Task description: Render the listing as a Markdown table with the columns Number and Line, one numbered row per line and blank lines omitted. Begin at the line that contains "Where should I click to: Select Overlapping" and end with the line that contains "Click the down", including both.
# Start of Extracted records
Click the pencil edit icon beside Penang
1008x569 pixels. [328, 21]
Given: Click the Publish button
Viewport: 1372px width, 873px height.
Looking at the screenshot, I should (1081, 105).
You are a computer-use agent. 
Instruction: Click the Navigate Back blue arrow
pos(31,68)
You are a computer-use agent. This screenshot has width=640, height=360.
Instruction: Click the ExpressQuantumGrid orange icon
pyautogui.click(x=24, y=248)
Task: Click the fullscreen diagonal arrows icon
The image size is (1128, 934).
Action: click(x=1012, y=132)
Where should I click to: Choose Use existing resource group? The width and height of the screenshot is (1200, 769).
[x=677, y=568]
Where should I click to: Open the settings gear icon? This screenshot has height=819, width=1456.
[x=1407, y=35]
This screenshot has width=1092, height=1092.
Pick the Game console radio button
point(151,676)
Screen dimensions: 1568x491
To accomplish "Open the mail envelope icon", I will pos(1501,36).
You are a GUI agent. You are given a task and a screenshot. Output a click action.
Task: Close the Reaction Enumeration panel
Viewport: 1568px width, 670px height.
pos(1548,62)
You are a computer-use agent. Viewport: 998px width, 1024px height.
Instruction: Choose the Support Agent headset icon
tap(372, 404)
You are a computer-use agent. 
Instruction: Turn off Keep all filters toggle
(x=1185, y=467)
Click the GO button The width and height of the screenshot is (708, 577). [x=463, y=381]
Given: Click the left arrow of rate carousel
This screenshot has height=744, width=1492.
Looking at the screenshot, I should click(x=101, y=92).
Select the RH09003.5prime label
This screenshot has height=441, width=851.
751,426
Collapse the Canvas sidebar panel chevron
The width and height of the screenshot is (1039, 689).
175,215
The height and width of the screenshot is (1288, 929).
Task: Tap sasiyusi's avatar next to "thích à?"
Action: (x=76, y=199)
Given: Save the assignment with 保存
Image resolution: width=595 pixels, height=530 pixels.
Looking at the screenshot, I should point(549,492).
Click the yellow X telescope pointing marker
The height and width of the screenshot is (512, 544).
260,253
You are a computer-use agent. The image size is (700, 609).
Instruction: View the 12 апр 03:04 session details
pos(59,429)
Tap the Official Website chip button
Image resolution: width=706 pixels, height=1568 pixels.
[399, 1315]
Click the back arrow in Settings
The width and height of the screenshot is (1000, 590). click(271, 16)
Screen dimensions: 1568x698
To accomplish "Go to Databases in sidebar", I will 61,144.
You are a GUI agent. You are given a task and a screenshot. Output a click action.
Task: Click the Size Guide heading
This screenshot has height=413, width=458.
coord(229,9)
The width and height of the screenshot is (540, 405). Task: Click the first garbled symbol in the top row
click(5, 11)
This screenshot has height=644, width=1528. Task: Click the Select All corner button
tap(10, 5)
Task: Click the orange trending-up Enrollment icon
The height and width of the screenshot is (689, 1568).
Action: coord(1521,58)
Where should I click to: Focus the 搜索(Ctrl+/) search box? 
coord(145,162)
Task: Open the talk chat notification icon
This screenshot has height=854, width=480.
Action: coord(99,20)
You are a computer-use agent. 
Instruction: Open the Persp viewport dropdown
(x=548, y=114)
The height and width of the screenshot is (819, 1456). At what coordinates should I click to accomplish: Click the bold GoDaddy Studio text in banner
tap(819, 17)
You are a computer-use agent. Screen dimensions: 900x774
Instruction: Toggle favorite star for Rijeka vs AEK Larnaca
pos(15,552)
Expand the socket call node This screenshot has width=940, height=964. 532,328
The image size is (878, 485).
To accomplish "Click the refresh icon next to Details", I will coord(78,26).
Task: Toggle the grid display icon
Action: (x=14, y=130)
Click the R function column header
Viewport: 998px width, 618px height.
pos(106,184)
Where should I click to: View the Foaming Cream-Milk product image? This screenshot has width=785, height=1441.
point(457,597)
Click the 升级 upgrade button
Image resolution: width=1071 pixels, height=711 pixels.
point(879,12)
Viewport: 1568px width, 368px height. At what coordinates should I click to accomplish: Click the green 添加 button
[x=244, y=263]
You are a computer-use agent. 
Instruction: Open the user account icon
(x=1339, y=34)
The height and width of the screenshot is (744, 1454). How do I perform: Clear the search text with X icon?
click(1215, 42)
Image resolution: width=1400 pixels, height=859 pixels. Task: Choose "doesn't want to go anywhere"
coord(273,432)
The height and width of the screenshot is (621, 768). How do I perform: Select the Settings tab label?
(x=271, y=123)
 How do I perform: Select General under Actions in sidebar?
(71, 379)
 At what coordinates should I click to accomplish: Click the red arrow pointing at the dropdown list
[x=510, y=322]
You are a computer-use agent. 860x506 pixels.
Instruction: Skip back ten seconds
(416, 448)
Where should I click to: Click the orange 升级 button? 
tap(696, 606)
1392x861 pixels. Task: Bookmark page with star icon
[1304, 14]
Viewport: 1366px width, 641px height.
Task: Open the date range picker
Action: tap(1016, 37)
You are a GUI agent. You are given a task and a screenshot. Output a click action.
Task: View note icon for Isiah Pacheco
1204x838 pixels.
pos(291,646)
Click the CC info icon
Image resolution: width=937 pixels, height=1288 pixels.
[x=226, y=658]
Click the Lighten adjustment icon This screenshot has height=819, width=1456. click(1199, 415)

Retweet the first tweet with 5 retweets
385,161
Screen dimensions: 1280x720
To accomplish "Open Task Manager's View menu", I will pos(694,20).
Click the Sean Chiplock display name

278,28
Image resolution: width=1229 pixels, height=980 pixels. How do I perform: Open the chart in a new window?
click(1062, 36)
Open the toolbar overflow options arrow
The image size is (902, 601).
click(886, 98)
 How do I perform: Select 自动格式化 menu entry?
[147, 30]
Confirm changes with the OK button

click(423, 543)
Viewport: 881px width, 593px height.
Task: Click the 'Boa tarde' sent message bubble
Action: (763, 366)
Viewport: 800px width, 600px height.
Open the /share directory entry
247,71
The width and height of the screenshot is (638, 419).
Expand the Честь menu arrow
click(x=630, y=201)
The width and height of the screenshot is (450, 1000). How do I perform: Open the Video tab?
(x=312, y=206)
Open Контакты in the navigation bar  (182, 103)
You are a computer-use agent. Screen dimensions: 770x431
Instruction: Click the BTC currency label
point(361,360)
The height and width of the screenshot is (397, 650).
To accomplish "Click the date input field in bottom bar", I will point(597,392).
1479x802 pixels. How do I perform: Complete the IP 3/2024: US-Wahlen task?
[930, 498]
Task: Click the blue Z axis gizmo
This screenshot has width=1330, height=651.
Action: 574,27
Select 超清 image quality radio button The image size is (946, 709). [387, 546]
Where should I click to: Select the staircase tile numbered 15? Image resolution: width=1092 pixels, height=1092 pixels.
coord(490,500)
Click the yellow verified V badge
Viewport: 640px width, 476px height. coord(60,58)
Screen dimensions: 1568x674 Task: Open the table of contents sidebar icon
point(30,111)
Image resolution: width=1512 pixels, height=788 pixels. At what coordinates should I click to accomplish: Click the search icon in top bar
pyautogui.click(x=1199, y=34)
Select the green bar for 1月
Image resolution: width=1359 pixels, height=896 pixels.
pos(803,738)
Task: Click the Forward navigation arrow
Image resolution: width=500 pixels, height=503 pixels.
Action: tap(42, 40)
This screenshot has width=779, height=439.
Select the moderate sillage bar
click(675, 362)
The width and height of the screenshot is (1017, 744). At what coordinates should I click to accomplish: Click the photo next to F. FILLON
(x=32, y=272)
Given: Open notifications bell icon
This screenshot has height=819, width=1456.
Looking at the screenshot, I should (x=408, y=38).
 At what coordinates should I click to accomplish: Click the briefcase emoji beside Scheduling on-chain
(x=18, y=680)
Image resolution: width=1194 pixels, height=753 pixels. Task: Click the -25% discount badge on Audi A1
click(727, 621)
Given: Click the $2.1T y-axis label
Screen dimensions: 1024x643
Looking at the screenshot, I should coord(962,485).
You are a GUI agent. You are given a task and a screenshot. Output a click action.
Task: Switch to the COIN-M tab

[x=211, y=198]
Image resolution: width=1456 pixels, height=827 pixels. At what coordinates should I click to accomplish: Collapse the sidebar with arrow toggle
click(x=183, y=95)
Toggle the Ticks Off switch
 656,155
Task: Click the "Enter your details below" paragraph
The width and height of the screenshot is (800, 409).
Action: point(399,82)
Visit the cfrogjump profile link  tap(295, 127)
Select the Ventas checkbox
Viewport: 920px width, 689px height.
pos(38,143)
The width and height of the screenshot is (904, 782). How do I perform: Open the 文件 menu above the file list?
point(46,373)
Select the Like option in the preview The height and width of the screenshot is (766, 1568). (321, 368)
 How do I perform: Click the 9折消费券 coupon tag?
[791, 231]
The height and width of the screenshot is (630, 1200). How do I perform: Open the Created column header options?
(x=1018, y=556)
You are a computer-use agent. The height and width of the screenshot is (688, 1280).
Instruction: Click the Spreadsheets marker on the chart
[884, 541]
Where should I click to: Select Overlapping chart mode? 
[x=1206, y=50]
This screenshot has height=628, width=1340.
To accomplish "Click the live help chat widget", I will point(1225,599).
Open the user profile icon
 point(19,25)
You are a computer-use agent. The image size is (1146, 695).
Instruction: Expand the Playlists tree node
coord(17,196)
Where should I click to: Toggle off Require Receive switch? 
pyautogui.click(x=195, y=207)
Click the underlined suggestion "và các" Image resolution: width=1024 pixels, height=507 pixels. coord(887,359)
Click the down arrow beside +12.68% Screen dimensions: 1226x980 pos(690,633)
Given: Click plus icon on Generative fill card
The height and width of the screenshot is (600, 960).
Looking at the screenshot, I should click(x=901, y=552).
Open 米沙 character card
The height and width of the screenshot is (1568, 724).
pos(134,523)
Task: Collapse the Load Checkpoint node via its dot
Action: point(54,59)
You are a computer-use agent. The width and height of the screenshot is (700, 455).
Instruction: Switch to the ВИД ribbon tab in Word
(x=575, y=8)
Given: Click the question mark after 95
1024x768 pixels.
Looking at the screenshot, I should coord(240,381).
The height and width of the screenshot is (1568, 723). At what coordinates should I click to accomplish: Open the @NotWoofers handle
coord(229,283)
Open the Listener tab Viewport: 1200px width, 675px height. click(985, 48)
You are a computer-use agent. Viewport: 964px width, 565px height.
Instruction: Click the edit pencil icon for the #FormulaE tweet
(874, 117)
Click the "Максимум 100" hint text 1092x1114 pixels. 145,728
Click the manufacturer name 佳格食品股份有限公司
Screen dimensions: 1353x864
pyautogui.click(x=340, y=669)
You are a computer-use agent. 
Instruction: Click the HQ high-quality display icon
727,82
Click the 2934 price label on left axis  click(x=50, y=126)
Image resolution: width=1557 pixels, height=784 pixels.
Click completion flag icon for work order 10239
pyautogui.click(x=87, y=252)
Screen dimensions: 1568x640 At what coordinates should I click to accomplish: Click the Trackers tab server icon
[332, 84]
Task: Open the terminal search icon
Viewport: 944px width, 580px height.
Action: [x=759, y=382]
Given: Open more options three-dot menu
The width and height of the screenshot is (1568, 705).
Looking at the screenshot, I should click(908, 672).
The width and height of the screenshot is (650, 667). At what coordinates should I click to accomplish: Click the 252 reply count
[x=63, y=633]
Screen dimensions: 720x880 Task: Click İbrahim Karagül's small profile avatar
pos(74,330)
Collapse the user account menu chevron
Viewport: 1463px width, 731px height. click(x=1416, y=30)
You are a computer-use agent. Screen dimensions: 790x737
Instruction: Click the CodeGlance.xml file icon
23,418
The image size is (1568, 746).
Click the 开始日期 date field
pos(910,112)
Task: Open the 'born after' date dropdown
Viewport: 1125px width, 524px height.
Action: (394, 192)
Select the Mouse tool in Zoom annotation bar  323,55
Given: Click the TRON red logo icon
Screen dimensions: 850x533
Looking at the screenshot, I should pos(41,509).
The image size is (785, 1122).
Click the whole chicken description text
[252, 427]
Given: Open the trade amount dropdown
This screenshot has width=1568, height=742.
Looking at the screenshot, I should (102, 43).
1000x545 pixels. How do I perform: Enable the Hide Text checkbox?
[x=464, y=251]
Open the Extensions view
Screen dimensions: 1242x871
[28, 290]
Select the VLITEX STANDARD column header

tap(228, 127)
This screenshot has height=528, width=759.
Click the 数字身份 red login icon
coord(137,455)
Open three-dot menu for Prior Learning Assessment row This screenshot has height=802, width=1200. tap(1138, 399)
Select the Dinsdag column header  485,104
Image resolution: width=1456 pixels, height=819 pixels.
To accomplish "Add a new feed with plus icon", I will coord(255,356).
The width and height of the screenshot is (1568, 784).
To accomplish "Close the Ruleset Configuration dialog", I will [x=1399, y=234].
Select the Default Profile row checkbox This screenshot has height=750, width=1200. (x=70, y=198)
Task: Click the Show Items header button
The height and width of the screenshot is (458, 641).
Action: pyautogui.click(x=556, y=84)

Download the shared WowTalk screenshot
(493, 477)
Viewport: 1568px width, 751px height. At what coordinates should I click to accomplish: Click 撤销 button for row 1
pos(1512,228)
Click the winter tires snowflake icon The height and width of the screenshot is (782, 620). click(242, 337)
# End of Extracted records
Response to this exercise:
| Number | Line |
|---|---|
| 1 | Where should I click to: Select Overlapping chart mode?  |
| 2 | [x=1206, y=50] |
| 3 | This screenshot has height=628, width=1340. |
| 4 | To accomplish "Click the live help chat widget", I will point(1225,599). |
| 5 | Open the user profile icon |
| 6 |  point(19,25) |
| 7 | You are a computer-use agent. The image size is (1146, 695). |
| 8 | Instruction: Expand the Playlists tree node |
| 9 | coord(17,196) |
| 10 | Where should I click to: Toggle off Require Receive switch?  |
| 11 | pyautogui.click(x=195, y=207) |
| 12 | Click the underlined suggestion "và các" Image resolution: width=1024 pixels, height=507 pixels. coord(887,359) |
| 13 | Click the down arrow beside +12.68% Screen dimensions: 1226x980 pos(690,633) |